Objective: Establish backup infrastructure before cleaning up gh-pages history.

Why First: Creates safety net and historical restore points before removing any data.

Implementation Steps:

  1. Modify Publish Workflow - Update .github/workflows/publish.yml to create archives:
# Add after your existing build steps, before gh-pages deployment

- name: Create HTML archive
  run: |
    cd _build/html
    
    # Create compressed archives
    tar -czf ../../lecture-python-html-${{ github.ref_name }}.tar.gz .
    zip -r ../../lecture-python-html-${{ github.ref_name }}.zip .
    
    cd ../..
    
    # Generate checksums for verification
    sha256sum lecture-python-html-${{ github.ref_name }}.tar.gz > checksums.txt
    sha256sum lecture-python-html-${{ github.ref_name }}.zip >> checksums.txt
    
    # Create metadata manifest
    cat > manifest.json << EOF
    {
      "tag": "${{ github.ref_name }}",
      "commit": "${{ github.sha }}",
      "timestamp": "$(date -Iseconds)",
      "size_mb": $(du -sm _build/html | cut -f1),
      "file_count": $(find _build/html -type f | wc -l)
    }
    EOF

- name: Upload archives to release
  uses: softprops/action-gh-release@v1
  with:
    files: |
      lecture-python-html-${{ github.ref_name }}.tar.gz
      lecture-python-html-${{ github.ref_name }}.zip
      checksums.txt
      manifest.json
    body: |
      ## Deployment: ${{ github.ref_name }}
      
      **Commit:** ${{ github.sha }}
      **Live URL:** https://python.quantecon.org
      
      ### Archives
      - `lecture-python-html-${{ github.ref_name }}.tar.gz` - Full site (Linux/Mac)
      - `lecture-python-html-${{ github.ref_name }}.zip` - Full site (Windows)
      - `checksums.txt` - SHA256 verification
      - `manifest.json` - Build metadata
  env:
    GITHUB_TOKEN: ${{ secrets.GITHUB_TOKEN }}

# Continue with existing gh-pages deployment
- name: Deploy to GitHub Pages
  uses: peaceiris/actions-gh-pages@v3
  with:
    github_token: ${{ secrets.GITHUB_TOKEN }}
    publish_dir: ./_build/html
    # Note: force_orphan will be added in Phase 3
  1. Test the Archive Creation - Create a test publish- tag to verify archives are created correctly:
git tag publish-test-$(date +%Y%m%d)
git push origin publish-test-$(date +%Y%m%d)
  1. Verify Release Assets - Check that the release includes all four files:
    • lecture-python-html-*.tar.gz
    • lecture-python-html-*.zip
    • checksums.txt
    • manifest.json

Success Criteria:

  • Workflow successfully creates archives on publish-* tags
  • All four assets are attached to releases
  • Archives can be downloaded and extracted successfully
  • Website content is complete in archives

Timeline: 1-2 hours for implementation and testing


Phase 2: One-Time gh-pages History Cleanup

Objective: Remove 194 historical deployment commits from gh-pages branch.

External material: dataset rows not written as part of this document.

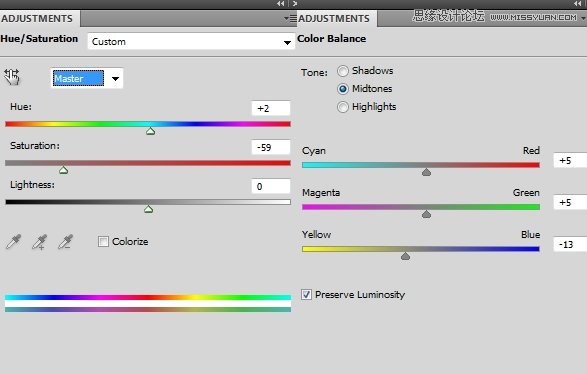The image size is (587, 374).
Task: Expand the Master channel dropdown arrow
Action: (115, 79)
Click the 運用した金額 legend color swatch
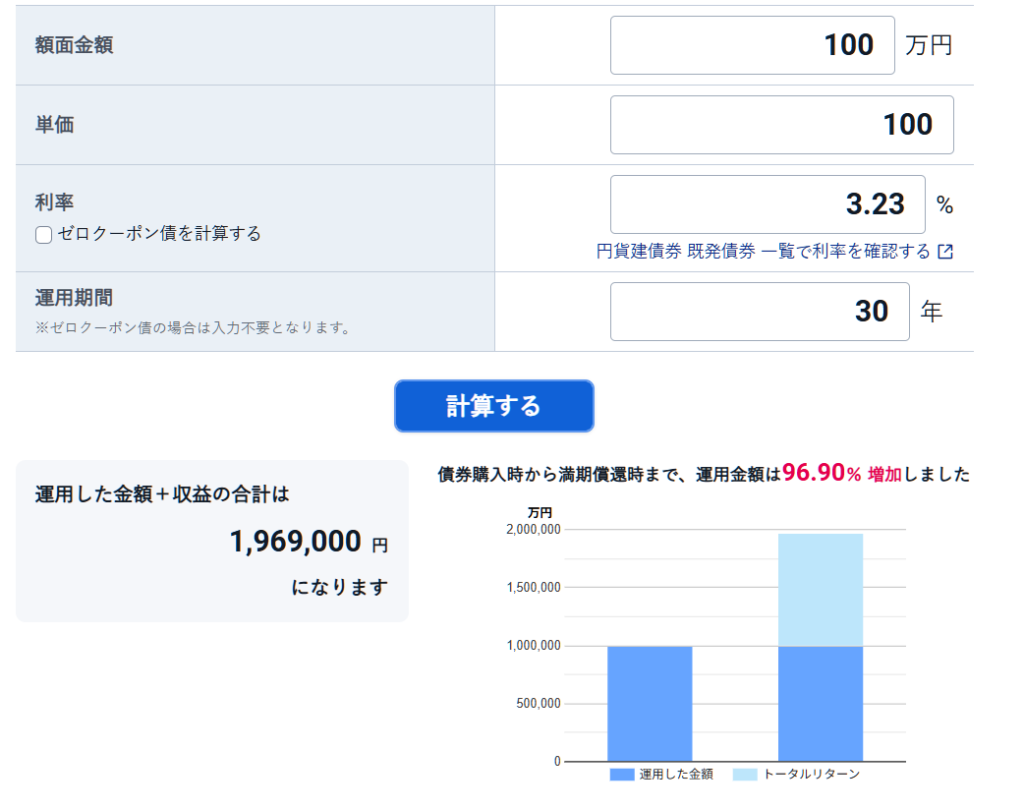This screenshot has height=809, width=1024. [x=621, y=775]
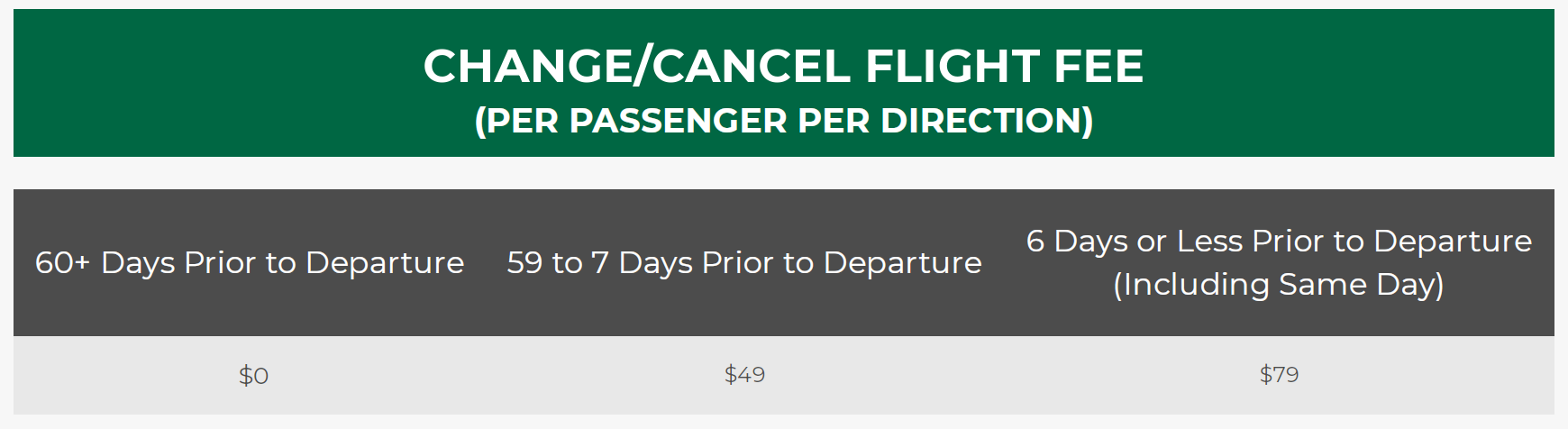1568x429 pixels.
Task: Click the "59 to 7" text in middle header
Action: tap(558, 262)

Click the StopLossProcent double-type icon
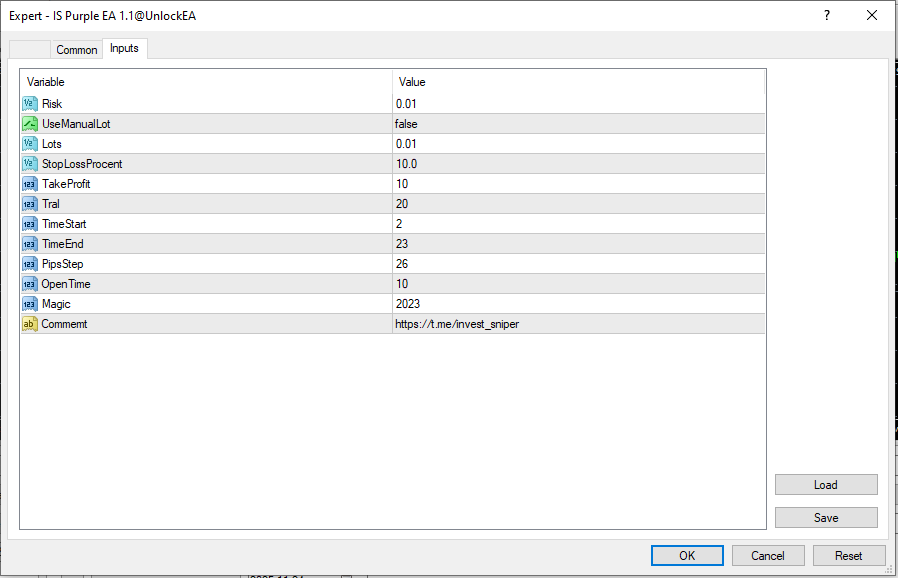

Why Second: Now that we have backup infrastructure, we can safely remove history.

Prerequisites:

  • Phase 1 complete (archives working)
  • Notify team members about upcoming gh-pages force push
  • Verify current gh-pages deployment is working correctly
  • Have repository maintainer permissions

Cleanup Steps:

1. Create Backup

cd /path/to/lecture-python.myst

# Create local backup branch (CRITICAL)
git branch gh-pages-backup origin/gh-pages

# Optional: Full repository backup
cd ..
cp -r lecture-python.myst lecture-python.myst-backup-$(date +%Y%m%d)
cd lecture-python.myst

2. Fetch and Checkout gh-pages

git fetch origin gh-pages
git checkout gh-pages

3. Create Fresh Orphan Branch

# Create new orphan branch (no parent commits)
git checkout --orphan gh-pages-new

# Stage all current files
git add -A

# Create single commit with current state
git commit -m "Fresh gh-pages deployment (history removed to reduce repo size from 4.2GB to ~100MB)"

4. Replace Old gh-pages

# Delete old gh-pages branch
git branch -D gh-pages

# Rename new branch to gh-pages
git branch -m gh-pages

5. Force Push to Remote

# Push the orphaned branch (rewrites history)
git push origin gh-pages --force

6. Return to Main and Clean Up

# Switch back to main
git checkout main

# Remove all references to old commits
git reflog expire --expire=now --all

# Aggressive garbage collection
git gc --aggressive --prune=now

7. Verify Results

# Check gh-pages commit count (should be 1)
git rev-list --count origin/gh-pages

# Check repository size (should be ~100 MB)
du -sh .git

# Verify website still works
# Visit: https://python.quantecon.org

Expected Results:

Metric Before After Improvement
Repository size 4.2 GB ~100 MB 96% reduction
Fresh clone time 5-10 min ~30 sec 90% faster
gh-pages commits 194 1 99% fewer
Bandwidth per clone 4.2 GB 100 MB 97% less

Rollback Procedure (if needed):

# Restore from backup branch
git push origin gh-pages-backup:gh-pages --force

Success Criteria:

  • gh-pages branch has only 1 commit
  • Repository size reduced to ~100 MB
  • Website still accessible and functioning
  • All links and content working correctly

Timeline: 15-30 minutes for execution and verification


Phase 3: Enable Orphan Commits for Future Deployments

Objective: Prevent history accumulation on gh-pages going forward.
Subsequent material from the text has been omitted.